SPIEGEL: Aber die lebenden haben Ihnen nichts geliefert?
Kremer: Ich hab's versucht und so bedeutende Künstler wie Alfred Schnittke, Arvo Pärt und Luigi Nono angesprochen, in der Hoffnung, dass sie sich für das Thema "Jahreszeiten" interessieren. Und dann fand ich plötzlich heraus, dass Piazzolla vier Stücke geschrieben hatte, die sich auf die "Jahreszeiten" beziehen. Und die spielen wir, das Orchester Kremerata Baltica und ich, nun abwechselnd mit Vivaldi.
SPIEGEL: Können die Stücke des Argentiniers Vivaldis größtem Hit tatsächlich noch einen zusätzlichen Kick verpassen?
Kremer: Es mag lächerlich klingen, aber es ist ein neues Werk entstanden - zum Teil dank der Instrumentierung des Komponisten Leonid Desjatnikow aus St. Petersburg. Im Konzert zündet Piazzolla meistens zuerst. Da brandet spontan Beifall auf. Und der Funke überträgt sich auf die Stücke von Vivaldi und ermöglicht dem Publikum einen frischen Zugang zu seiner Musik.
SPIEGEL: Wollen Sie mit dem Projekt klassische Musik populärer machen?
Kremer: Nein, überhaupt nicht. Ich kann verstehen, dass sich die "Eight Seasons" anhören wie ein Paradebeispiel für das modische Crossover, diesen Mix aus verschiedenen Stilen und Gattungen, aber damit hat es absolut nichts zu tun. Crossover halte ich in der Tendenz für gefährlich. Da soll etwas Billiges aufgewertet werden, und etwas Kostbares soll verbilligt werden. Aber Vivaldi und Piazzolla benötigen keine Aufwertung. Die Qualität geht bei Crossover zu Gunsten der Quantität verloren. Es wird den Leuten sehr bequem gemacht. Klassik und Pop, serviert wie auf einem Plastiktablett.
SPIEGEL: Gehören solche Veranstaltungen wie die Großauftritte der drei Tenöre denn auch zur musikalischen Wegwerfware?
Kremer: Sicher. Sehen Sie, als ich vor über fünf Jahren Piazzolla für mich entdeckte und die Platten ganz gut gingen, bemühten sich andere Kollegen von mir plötzlich auch um ihn. Aber nicht wegen Piazzollas Genie, sondern des Umsatzes wegen. Es gibt unheimlich viele Aufnahmen auf dem Markt, aber wenige, die den Sinn seiner Musik wiedergeben.
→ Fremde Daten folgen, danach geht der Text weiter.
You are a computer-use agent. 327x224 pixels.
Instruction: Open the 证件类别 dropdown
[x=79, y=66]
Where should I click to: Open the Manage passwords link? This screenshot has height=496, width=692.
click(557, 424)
SPIEGEL: Und Sie vermitteln den?
Kremer: Ich kann mich nicht beurteilen und weiß nicht, ob es ein Vorwurf oder ein Kompliment ist, wenn Kritiker behaupten, ich spielte Piazzolla wie Mozart.
SPIEGEL: Was mögen Sie denn so am Mozart des Tangos?
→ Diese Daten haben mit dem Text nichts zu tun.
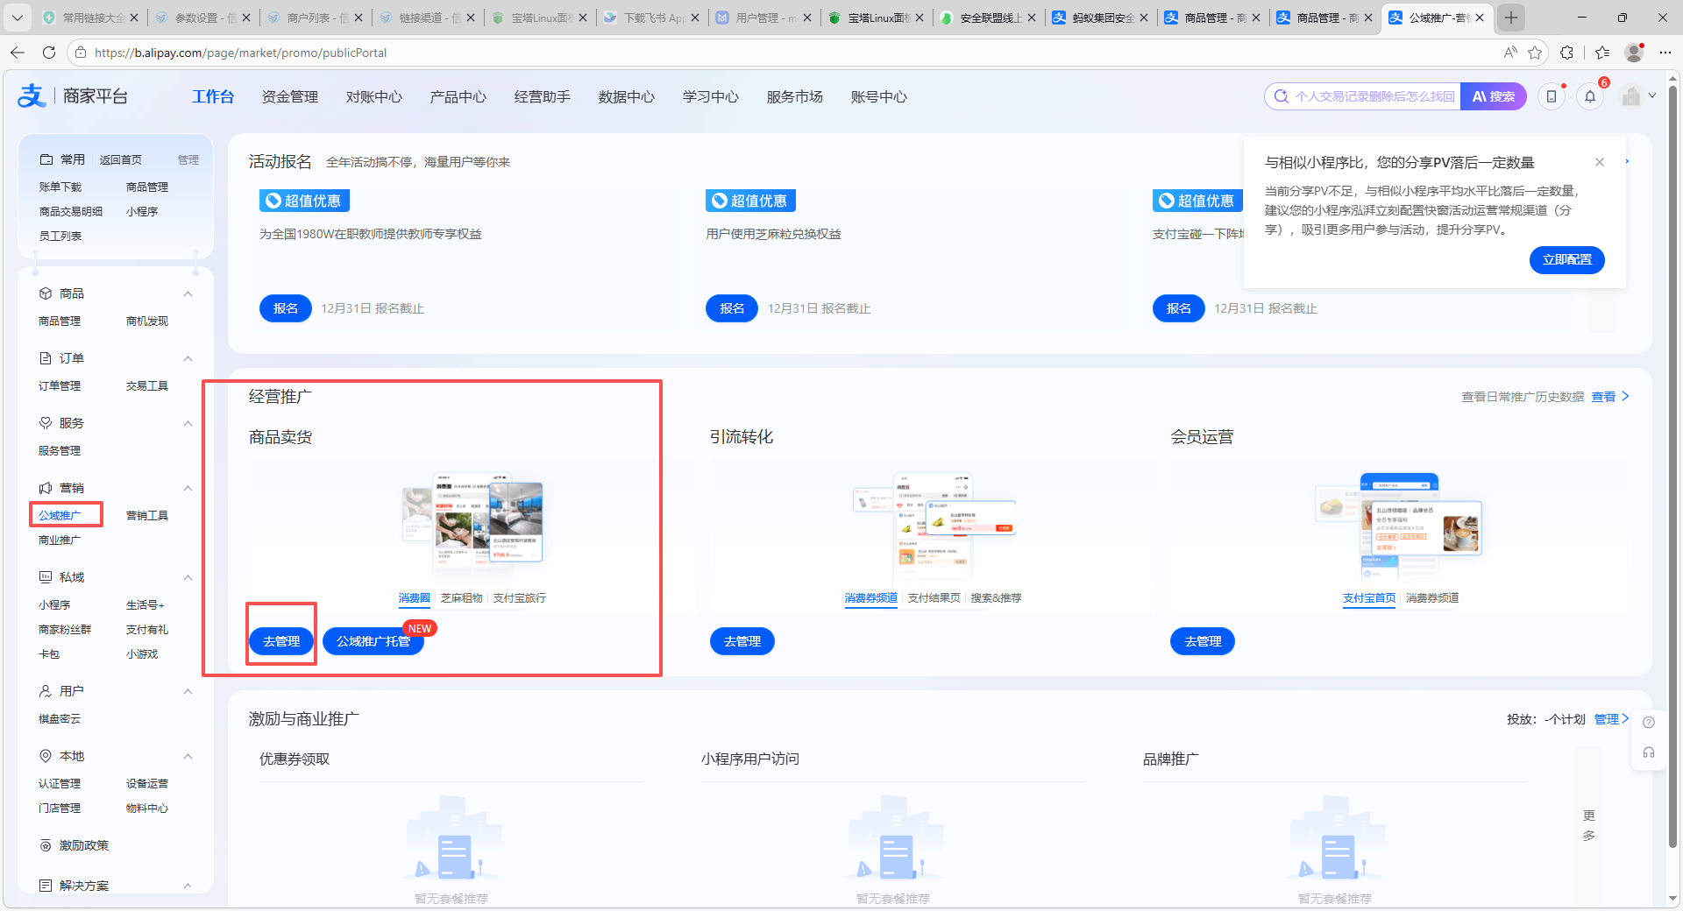Click the notification bell icon
1683x911 pixels.
pyautogui.click(x=1590, y=96)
Kremer: Ich schätze an ihm die Ehrlichkeit und die Unverwechselbarkeit. Immer wenn ich in Buenos Aires war, ging ich in ein Tango-Lokal, und immer gab es Stücke, die ich sofort als Piazzolla-Kompositionen erkannte. Das war ganz einfach. Und außerdem hat er etwas von Schubert.
SPIEGEL: Ein feuriger Lateinamerikaner, verwandt mit dem Wiener Romantiker?
Kremer: Es mag gewagt klingen, sicher, aber Piazzollas Traurigkeit ist der Schuberts sehr ähnlich. Selten hat ein Komponist Traurigkeit so exakt aufs Notenpapier gebracht wie Piazzolla. Das ist keine gemachte, ausgeklügelte Musik, es ist ehrliche, tief empfundene Musik.
SPIEGEL: Ist Ehrlichkeit eine praktikable Kategorie für Musik?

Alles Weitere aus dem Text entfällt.